Selected extract
ES2953858B2 - ANTI-SLIP TREATMENT METHOD FOR SHOE SOLES - Google Patents

Description

DESCRIPTION

ANTI-SLIP TREATMENT METHOD FOR SHOE SOLES

Field of the invention

The present invention relates generally to the field of footwear, more specifically to the field of footwear sole treatments, and specifically relates to a method for increasing the anti-slip characteristics of footwear soles.

Background of the invention

A fundamental aspect of footwear to ensure the user's safety and health is providing good traction between the sole and the surface on which it rests, thereby preventing accidental slipping. Indeed, falls are one of the leading causes of injuries and deaths in the workplace. In 2009, 152 worker deaths due to falls were reported in the United Kingdom. In Taiwan, according to official statistics, fall accidents cause more than 15% of all work-related injuries, making them the third most common cause of workplace accidents. Additionally, 115 construction workers died in 2008 from falls, resulting in a fatality rate of 1.62 per 100 workers (L. W. Liu, Y. H. Lee, C. J. Lin, K. W. Li, and C. Y. Chen, “Shoe Sole Tread Designs and Outcomes of Slipping and Falling on Slippery Floor Surfaces,” PLoS One 8, no. 7 (2013): e68989). In the United States, falls from the same level remained one of the top two causes of disabling occupational injuries between 1998 and 2010, with associated compensation costs increasing from $4.2 billion in 1998 to $8.6 billion in 2010. In 2017, falls from the same level accounted for 16.2% (142,770 cases) of all non-fatal injuries in the U.S. private sector. Furthermore, between 2011 and 2016, there was an increase in the number of fatal injuries caused by this type of falls, from 111 cases in 2011 to 134 cases in 2016 (A. Iraqi, N. S. Vidic, M. S. Redfern, and K. E. Beschorner, "Prediction of coefficient of friction based on footwear outsole features”, Appl. Ergon. 82 (2020): 102963). These accidents can be caused by various factors, such as the human factor, the ground, the environment, and footwear. Of these, the one that varies the least during the journey is footwear; therefore, the use of soles with high slip resistance is considered an adequate preventive measure (S. Chen, J. Jin, and E. Lou, "Toward slip and fall prevention: Exploring the guidance and challenges of anti-slip footwear”, Procedia Eng. 43 (2012): 364-368).

Problem description
Can you carry on the anti-slip shoe sole patent text, picking up right after its last sentence? The listing that comes next is from a different source.

Raw data
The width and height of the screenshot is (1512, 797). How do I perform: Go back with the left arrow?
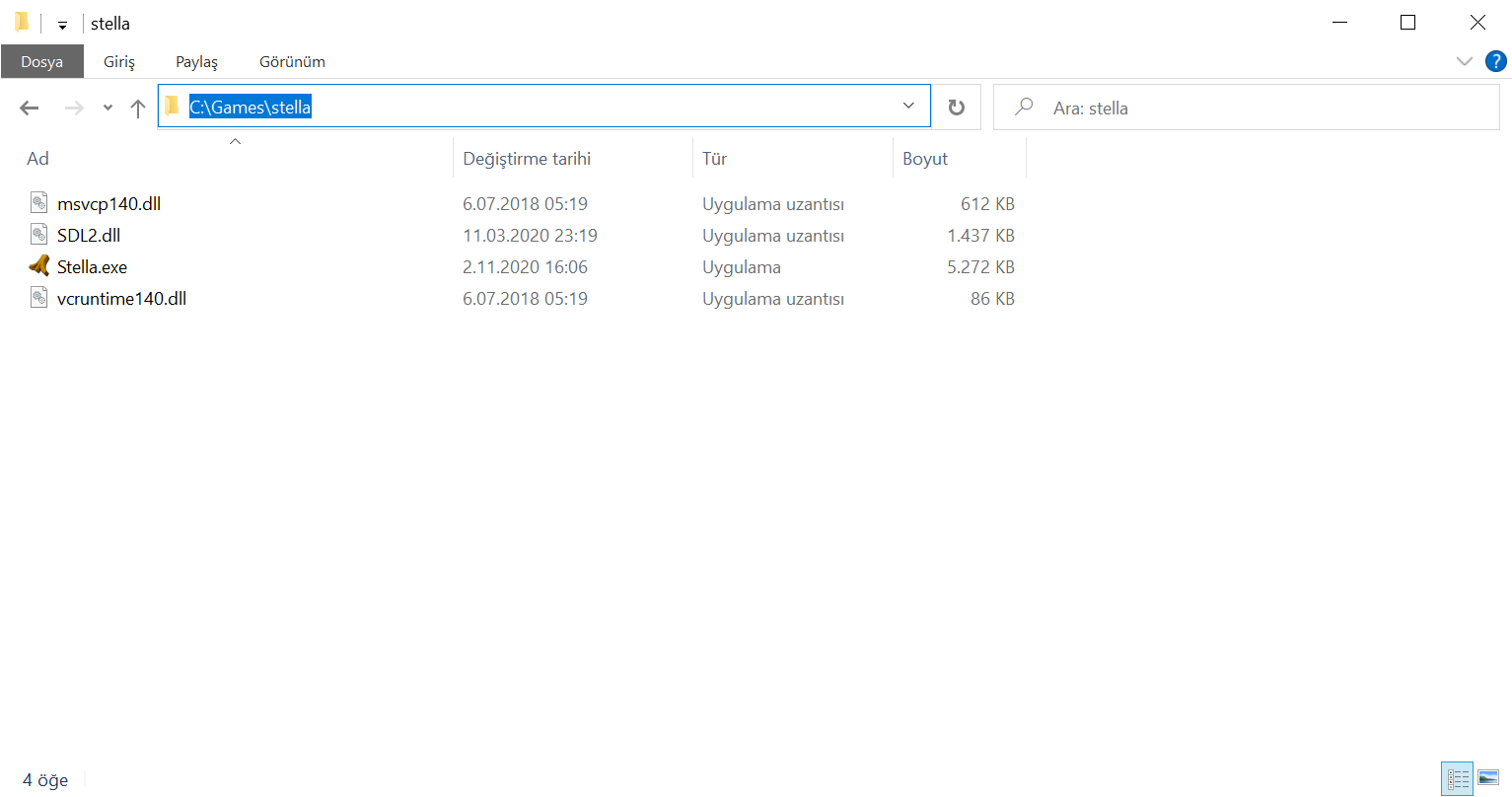(x=30, y=108)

Response to this exercise
Various methods for treating footwear soles for various purposes are known in the art. For example, GB2454242A discloses a method for improving the water and/or oil repellency of a product, such as tires or footwear soles, while attempting to maintain or at least not substantially reduce its coefficient of friction. This document simply aims not to worsen the coefficient of friction of the treated product and does not provide any teaching regarding its improvement. To this end, this document discloses the use of a fluorinated precursor for treating the product's surface, since this produces highly water- and oil-repellent coatings, although it may negatively affect the coefficient of friction of the final coated product. Furthermore, the method disclosed in this document favors the use of plasma in a low-pressure chamber, which makes the method's industrial application difficult and increases its costs.

Document US2014342103A1 also discloses a method for producing a superamphiphobic coating (water and oil repellent). As in the previous case, fluorinated precursors and inert gases (helium and argon) are used in the plasma coating method to avoid reacting with the fluorinated precursors.

Therefore, it can be seen that there is a need in the art for an anti-slip treatment method for footwear soles that is fast, simple, economical, and environmentally friendly, with the aim of improving footwear safety and preventing slip and fall accidents.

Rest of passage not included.